Setting the right goals

Set realistic goals
First of all, you have to set realistic goals. Of course, you can lose 10 pounds in one week with a no-calorie diet, but then what? At some point you have to start eating again, and then the body stores every calorie in fear of the next "emergency." Besides, starving is not fun. Much more sensible is to set an achievable goal, which does not restrict the quality of life. The Center for Disease and Control and Prevention recommends 1 to 2 pounds (0.5 to 1 kg) per week as a healthy measure in weight loss.

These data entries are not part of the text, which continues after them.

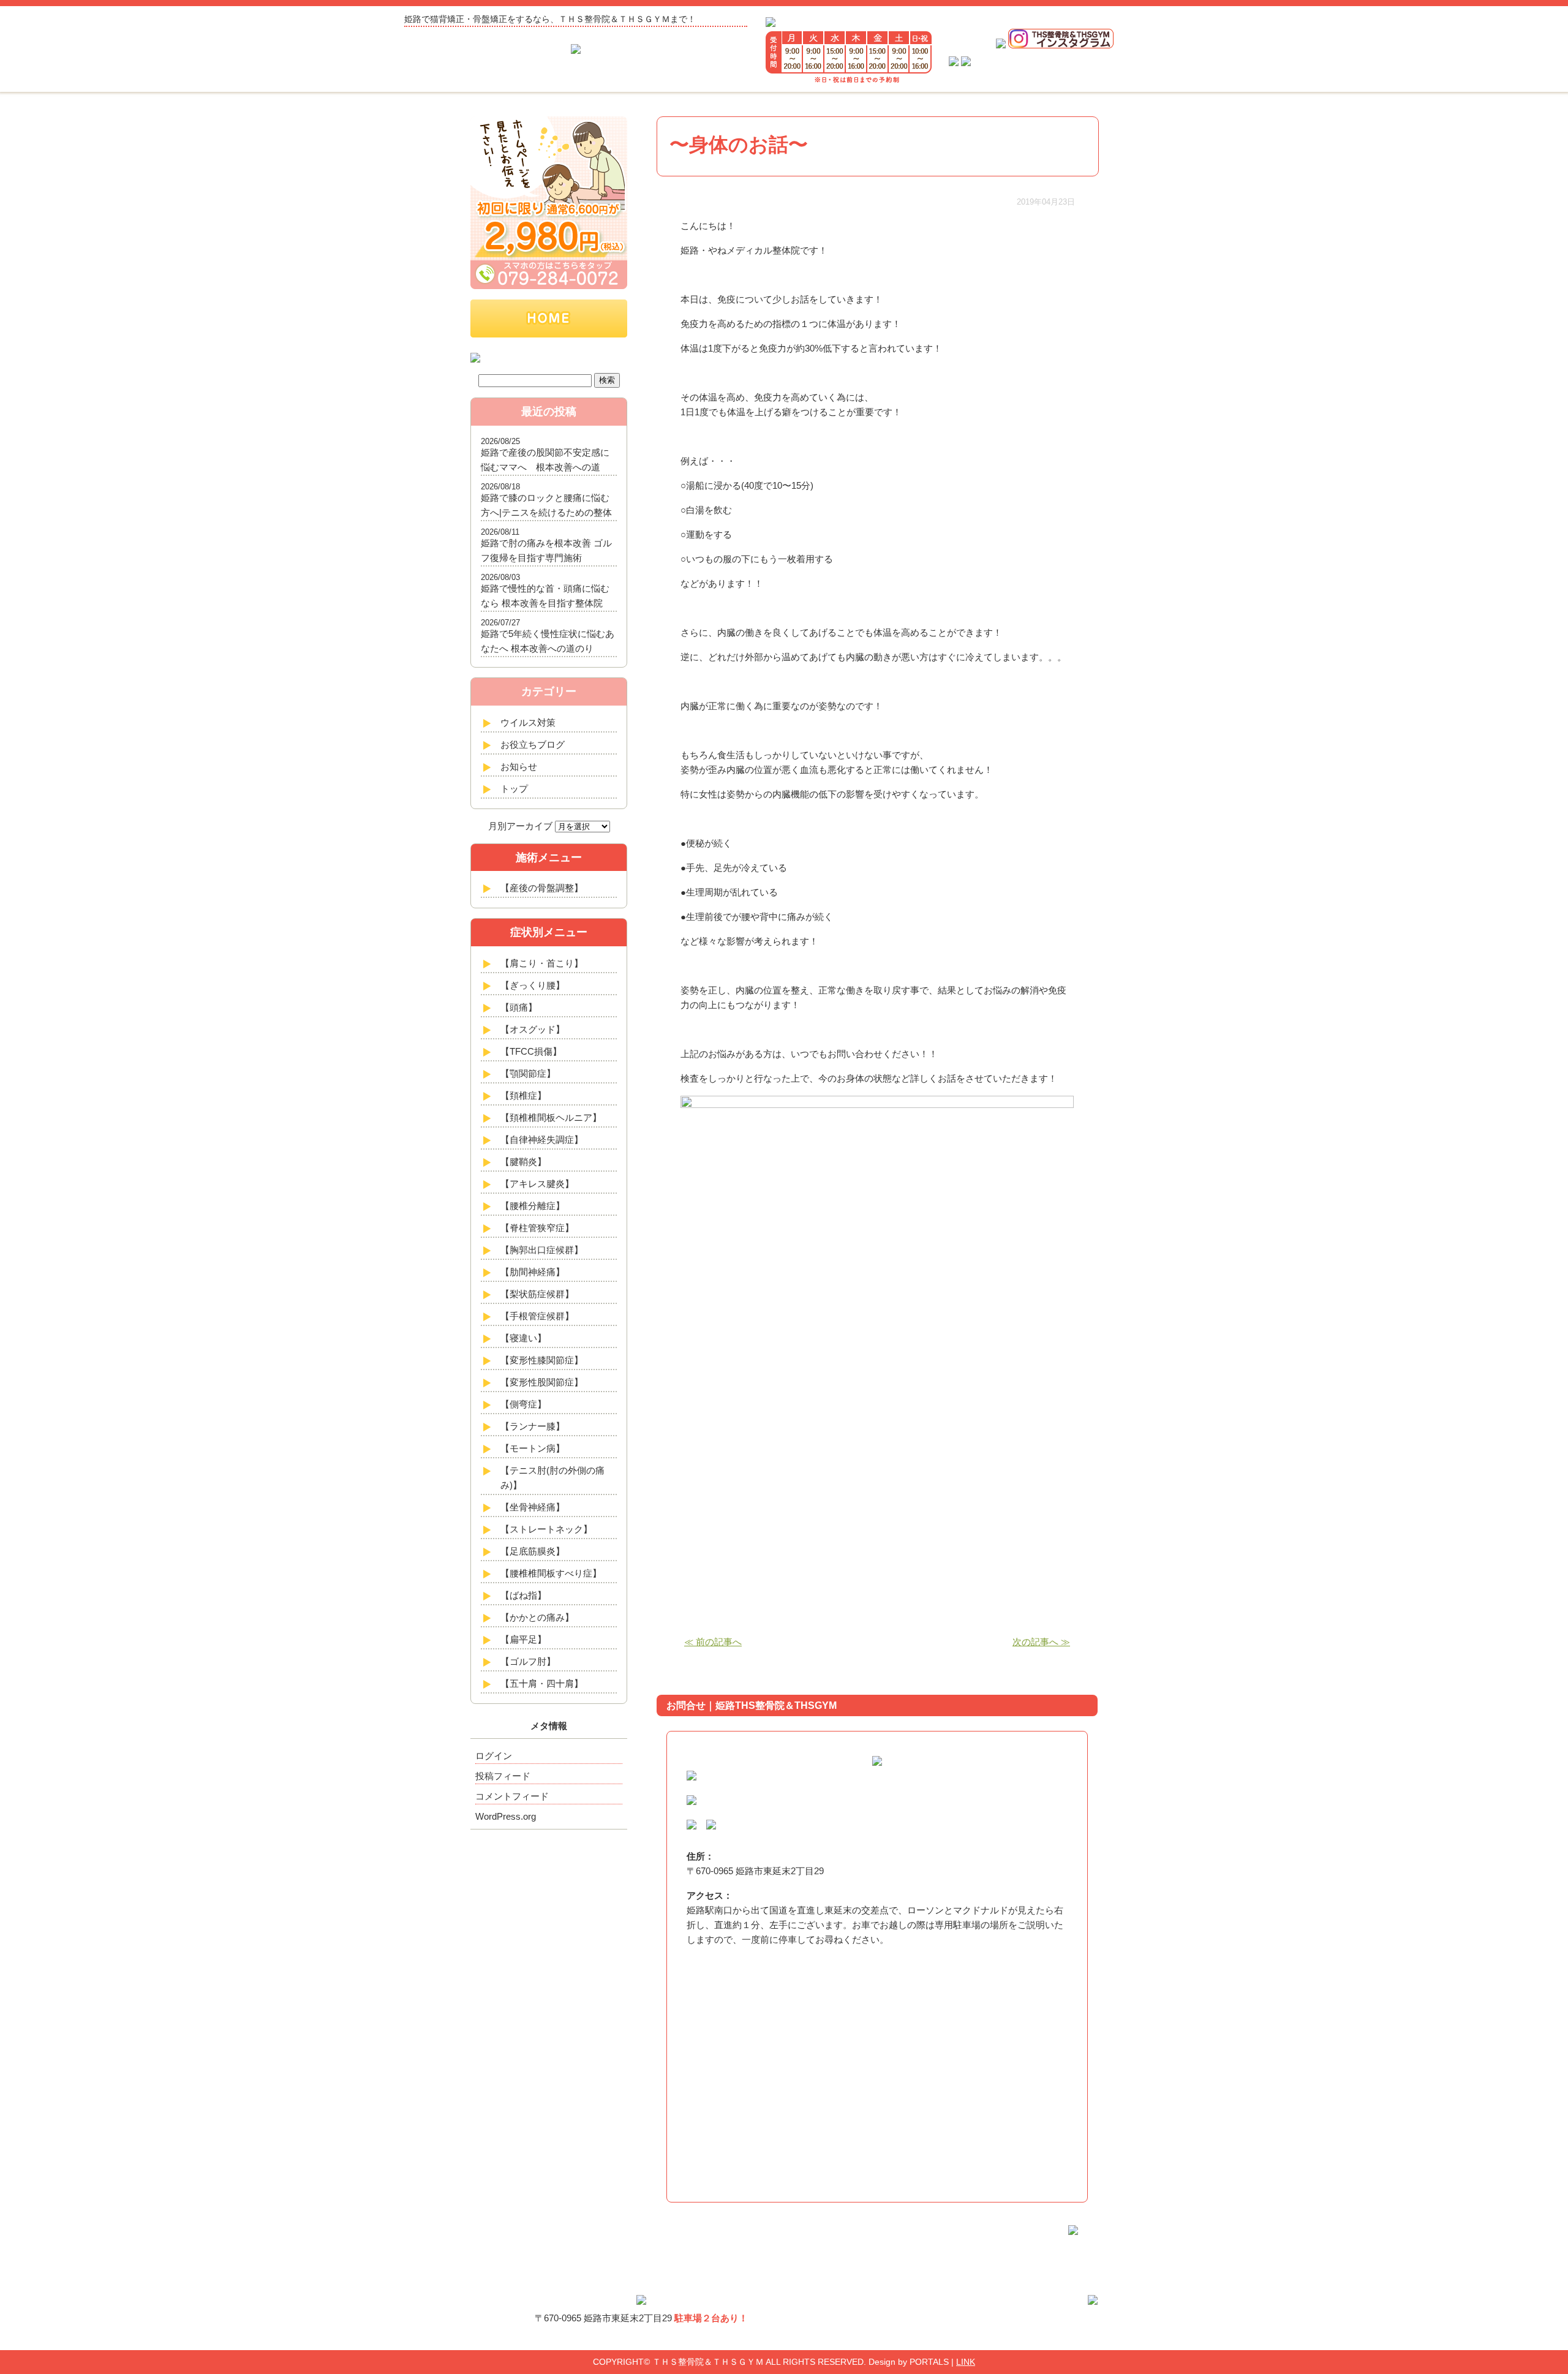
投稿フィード (502, 1776)
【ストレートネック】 (546, 1529)
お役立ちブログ (532, 744)
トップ (514, 788)
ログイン (493, 1755)
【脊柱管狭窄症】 (537, 1228)
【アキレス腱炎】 (537, 1183)
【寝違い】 (523, 1338)
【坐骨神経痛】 (532, 1507)
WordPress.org (505, 1816)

When do we switch to fat reserves?
The body loses weight when the energy balance reaches negative; that is, when fewer calories are consumed than are burned. During the first few days of weight loss, the body mainly loses water, which is bound by glucose reserves in the muscles and liver, and released when these reserves are consumed. At this stage, the scale already shows 4 pounds less, although not a single gram of fat has been burned. Only on the second or third day does the body gradually begin to gnaw at its fat reserves. In order to burn one kilogram (2.2 pounds) of body fat, 7,000 calories must be saved. So if you want to lose 1 kg (2.2 pounds) in a week, you have to burn 1,000 calories more per day than you consume. This is difficult to achieve without extra exercise. It is therefore advisable to burn at least 500 calories daily through exercise to achieve the desired result.